Roni mundur setelah yakin bahwa tulisan itu telah membuat gerakan pintunya terhenti. "Aneh, kenapa disini aneh sekali, kamu apakan pintu itu? Kenapa bisa begitu?"
"Aku merasa bisa membaca buku ini." Libbie memandangi buku sampul usang itu, "Digo salah, bukan buku ini yang harus dikumpulkan di 'tengah tempat' ini, tidak perlu mengeluarkan kalian untuk melakukan ritual ini, cukup aku, karena aku masih hidup."
Dewi akhirnya meresponnya, "Sebenarnya apa rencana kalian? Jelaskan dengan singkat dan tidak rumit, aku nyaris kehilangan tanganku karena hantu tanpa kepala itu tadi mau memotongku ..."
Roni mendekatinya. "Dewi sudah tidak apa-apa, Libbie menolong kita." Ia berusaha tetap berani meskipun tubuhnya sama gemetarnya dengan Dewi. Saking takutnya, dia merasa sulit bernapas dengan baik.
Setiap malam dia bermimpi buruk karena melihat seseorang yang melayang tanpa kepala dengan belatung dimana-mana. Ingatan tersebut sekarang sudah melekat di kepalanya.
Libbie melanjutkan penjelasannya, "tempat ini akan aman sampai hari ini berakhir. Jadi kalian tidak perlu ikut berlarian dari kejaran mereka. Biar aku dan teman-teman yang melakukan ritual ini. Aku ini tidak bisa mati dan teman-temanku semuanya sudah mati. Jadi kurasa, kami bisa melakukannya besok."
"Libbie." Roni merasa kalau Libbie juga merasa sesak karena rasa takut. Dia masih ingat gadis berpiyama biru ini juga ketakutan saat hari pertama mereka bertemu.
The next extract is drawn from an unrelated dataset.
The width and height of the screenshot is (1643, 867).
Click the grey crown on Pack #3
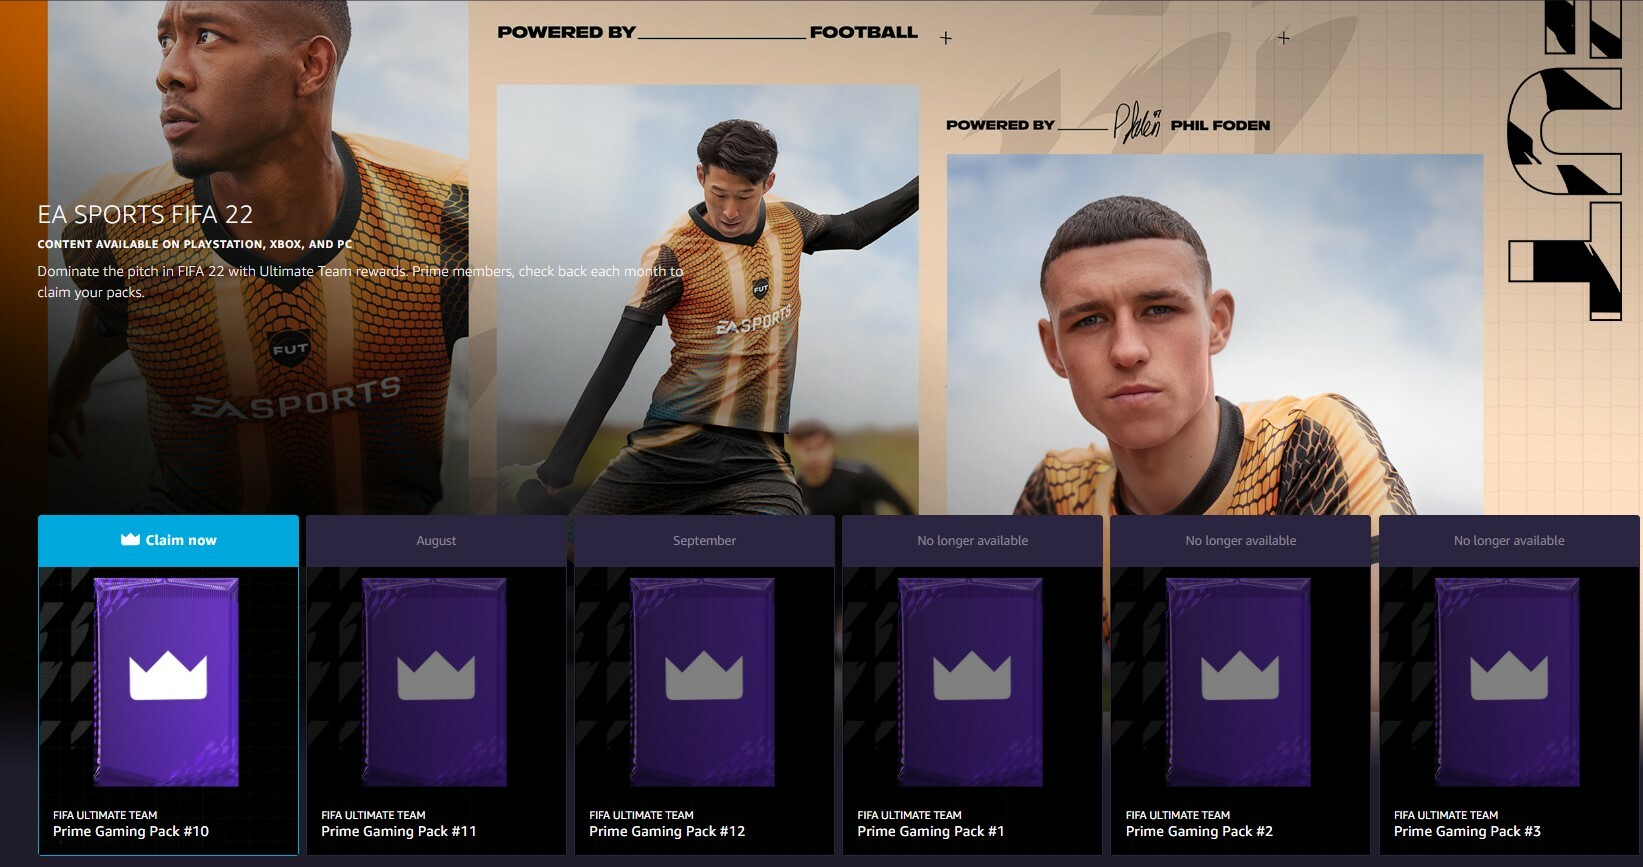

"Aku takut, tentu saja, siapa yang tidak takut melihat orang yang membantai seperti itu setiap bulan sepanjang tahun selama ratusan tahun." Libbie seolah ingin menangis memandangi mereka berdua. "Aku takut, tapi aku lebih takut kalau ini tetap berlanjut."
Roni mengalihkan pembicaraan agar suasana hatinya tidak terus memburuk, "Apa rencanamu dengan Digo?"
Libbie mengeluarkan sobekan kertas dari saku piyamanya. Dia menunjukkannya pada mereka berdua. Sebuah sobekan yang memiliki tiga kata dalam gabungan huruf-huruf aneh. "Kalung, cincin, dan gelang. Yang dimaksud tiga benda ini harus berada di tengah tempat ini bukanlah buku tapi benda ini."
KAMU SEDANG MEMBACA
Can't Escape [END] ✔
HororAlisa ditempatkan bersama orang-orang asing di sebuah rumah angker. Mereka terjebak tidak bisa keluar. Tempat ini bagaikan sangkar burung. Dia beruntung karena diselamatkan oleh Digo, penghuni lain di rumah itu, dari kejaran sang pemilik rumah di ma...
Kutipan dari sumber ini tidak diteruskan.